- _TEXT FOR ANALYSIS_
────────────────────
But there do exist insecured su binaries, I had installed on my HTC Touch Pro 2 when I was using that, basically every app had su access without asking me but then I realized just how dangerous that is so I switched back to SuperSU, not sure if/where you can find such a binary today though, especially an updated one to work with android 4.4 and SELinux.


----------



## ADeltaX (Aug 28, 2015)

Ranomez said:


> But there do exist insecured su binaries, I had installed on my HTC Touch Pro 2 when I was using that, basically every app had su access without asking me but then I realized just how dangerous that is so I switched back to SuperSU, not sure if/where you can find such a binary today though, especially an updated one to work with android 4.4 and SELinux.

Click to collapse



If you have that binary, please send me it, i'll modify for project Astoria.


----------



## Ranomez (Aug 28, 2015)

ADeltaX said:


> If you have that binary, please send me it, i'll modify for project Astoria.
> PS: there are no SELinux on Astoria.
────────────────────
- _DATA BELOW_
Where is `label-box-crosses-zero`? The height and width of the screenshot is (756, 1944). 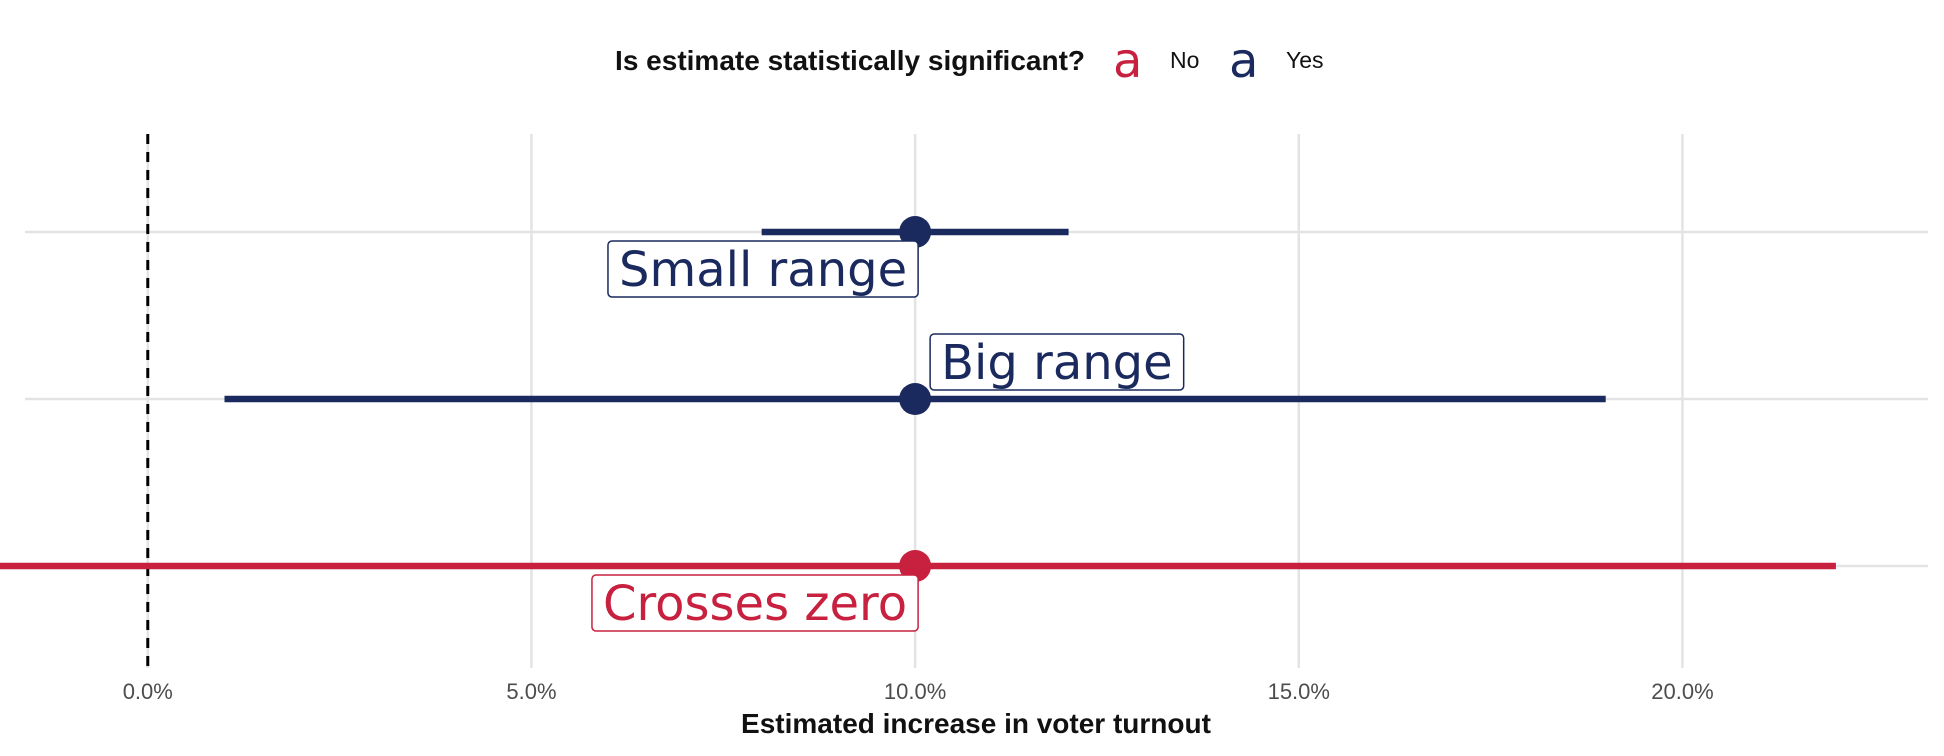
label-box-crosses-zero is located at coordinates (755, 603).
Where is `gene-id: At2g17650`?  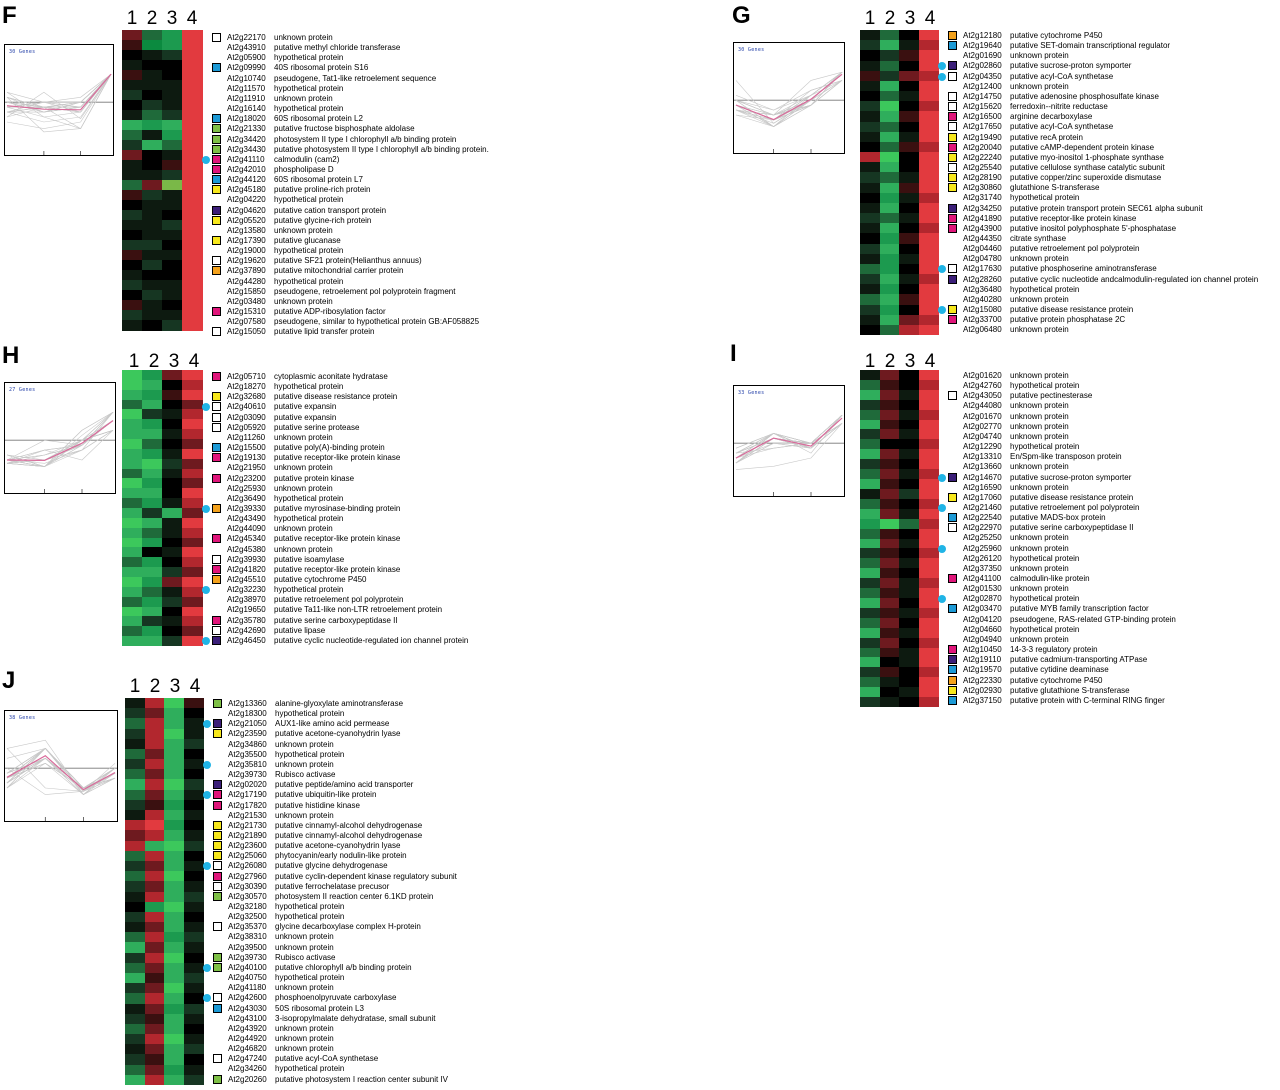 gene-id: At2g17650 is located at coordinates (982, 127).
────────────────────
- _THINGS TO DO_
• A. Check each statement against the forum thread on su binaries above. For each, answer yes or no and quote the exact words from the thread that decide it.
(i) The first poster had an insecure su binary installed on an HTC Touch Pro 2.
(ii) After seeing how dangerous it was, the first poster kept using the insecure binary.
(iii) ADeltaX states that Astoria has SELinux.
• B. In the forum thread on su binaries above, which Android version does the first poster say an updated binary would need to work with?

- _ANSWERS BY TASK_
• A.
(i) Yes: "I had installed on my HTC Touch Pro 2"
(ii) No: "so I switched back to SuperSU"
(iii) No: "PS: there are no SELinux on Astoria."

• B. Android 4.4, along with SELinux.